What you will do: In the film review below, which actor plays the ruthless attorney Eleanor?

Provided passage:

───

But when their fortunes shift and Ivy suddenly becomes the dominant family breadwinner, their relationship changes, too. The barbs once aimed at the outside world and perhaps only occasionally, almost flirtily at each other start to sting a bit more. Resentments and selfishness break through the surface, no longer fully disguised by the couple’s mutual cleverness and former willingness to admit when they were behaving unreasonably.
If you’ve seen the 1989 film The War of the Roses or read the novel that film and this one are both based upon, you may be wondering when divorce enters into it. In adapting the material for 2025, screenwriter Tony McNamara and director Jay Roach spend more time exploring the shifting dynamics of the Rose marriage, rather than romping through the smoldering wreckage. The duel that escalates once the characters decide to formally split up – complete with ruthless attorney Eleanor (Allison Janney), pitted against the couple’s significantly less ruthless friend Barry (Andy Samberg) – is third-act stuff, delivered largely in montage. Much of the movie focuses more on characters attempting to be nice to each other and failing, rather than the brutal one-upmanship the ’89 film is known for.
Theoretically, this is a smart decision that differentiates The Roses from its predecessor (along with the casting of Cumberbatch and Colman over the decidedly differently vibed Michael Douglas and Kathleen Turner), updates it for a time when an upper-class wife and mother would not be as expected to devote as much of her time solely to child-rearing, and allows the movie to dig further into the characters’ psychology. In practice, spending so much time dissecting the particulars of the Roses marriage as they develop, rather than through their recriminations and litigations, makes The Roses feel rather like a prequel – a black comedy’s origin story, rather than the dark stuff itself.

───

Extracted material:
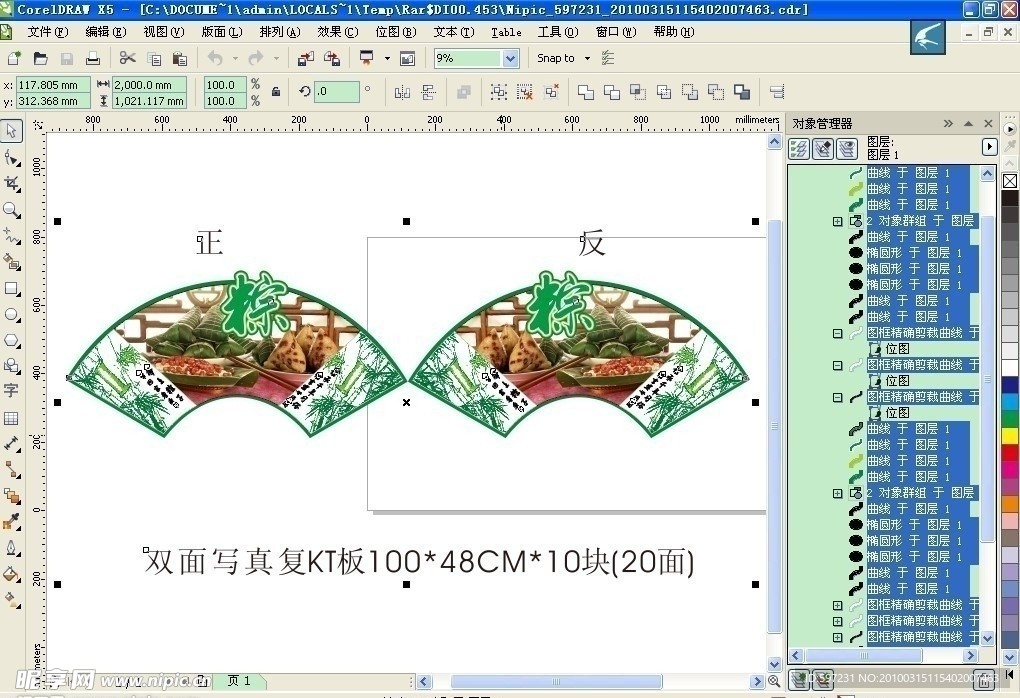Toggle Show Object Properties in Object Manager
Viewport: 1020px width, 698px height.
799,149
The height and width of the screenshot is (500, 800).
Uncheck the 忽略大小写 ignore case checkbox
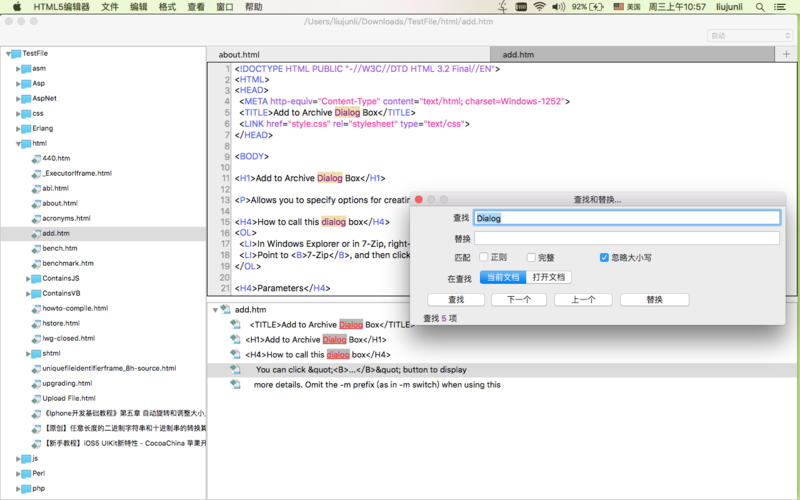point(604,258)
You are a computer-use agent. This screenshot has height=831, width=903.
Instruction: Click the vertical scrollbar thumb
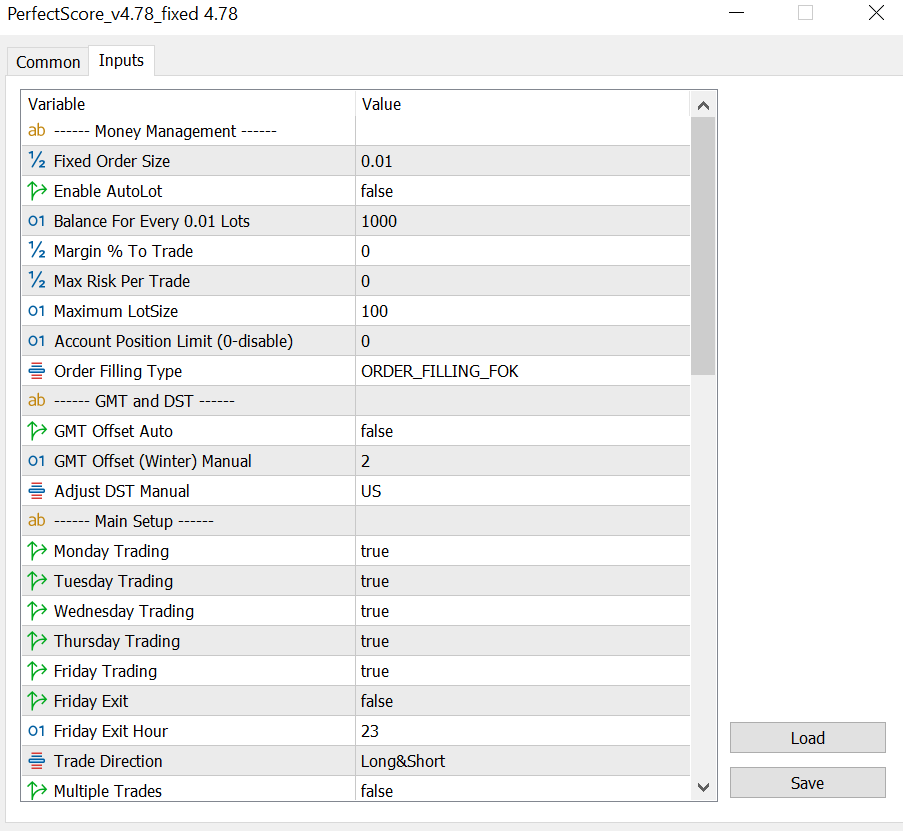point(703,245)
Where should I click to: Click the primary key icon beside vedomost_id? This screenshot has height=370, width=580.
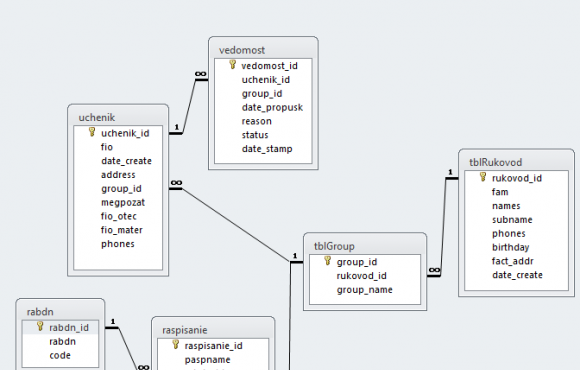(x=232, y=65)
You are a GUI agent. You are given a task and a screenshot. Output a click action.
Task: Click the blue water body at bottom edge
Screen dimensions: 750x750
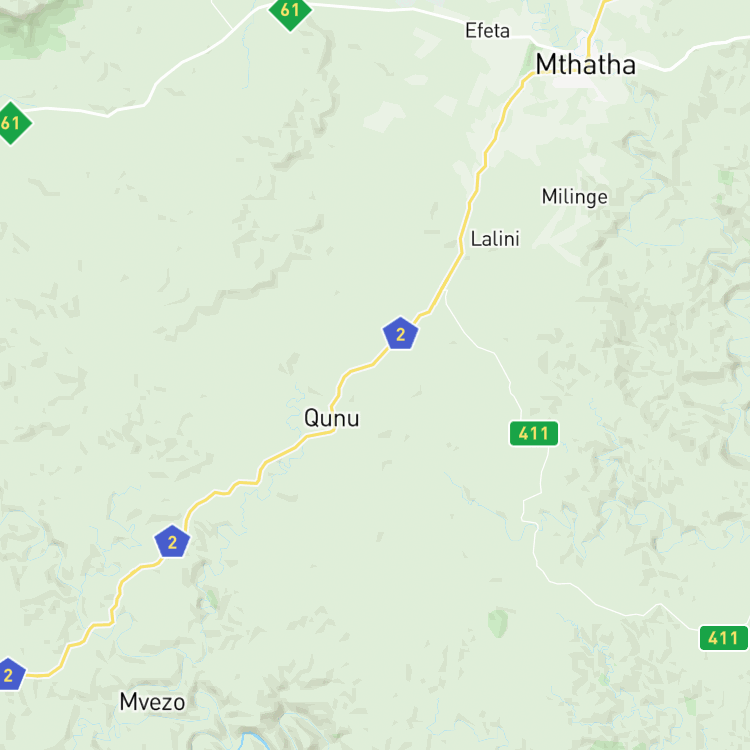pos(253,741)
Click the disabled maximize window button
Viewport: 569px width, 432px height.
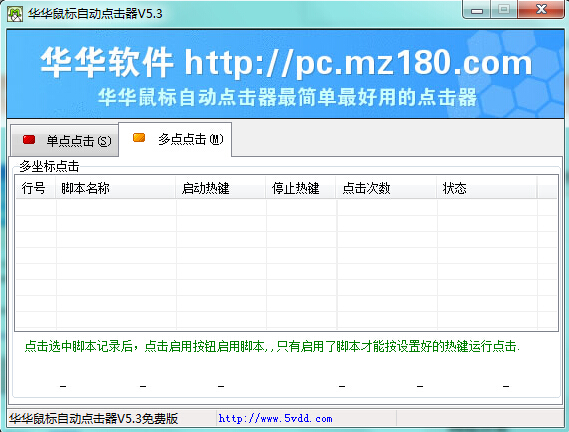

───

Problem solution: Allison Janney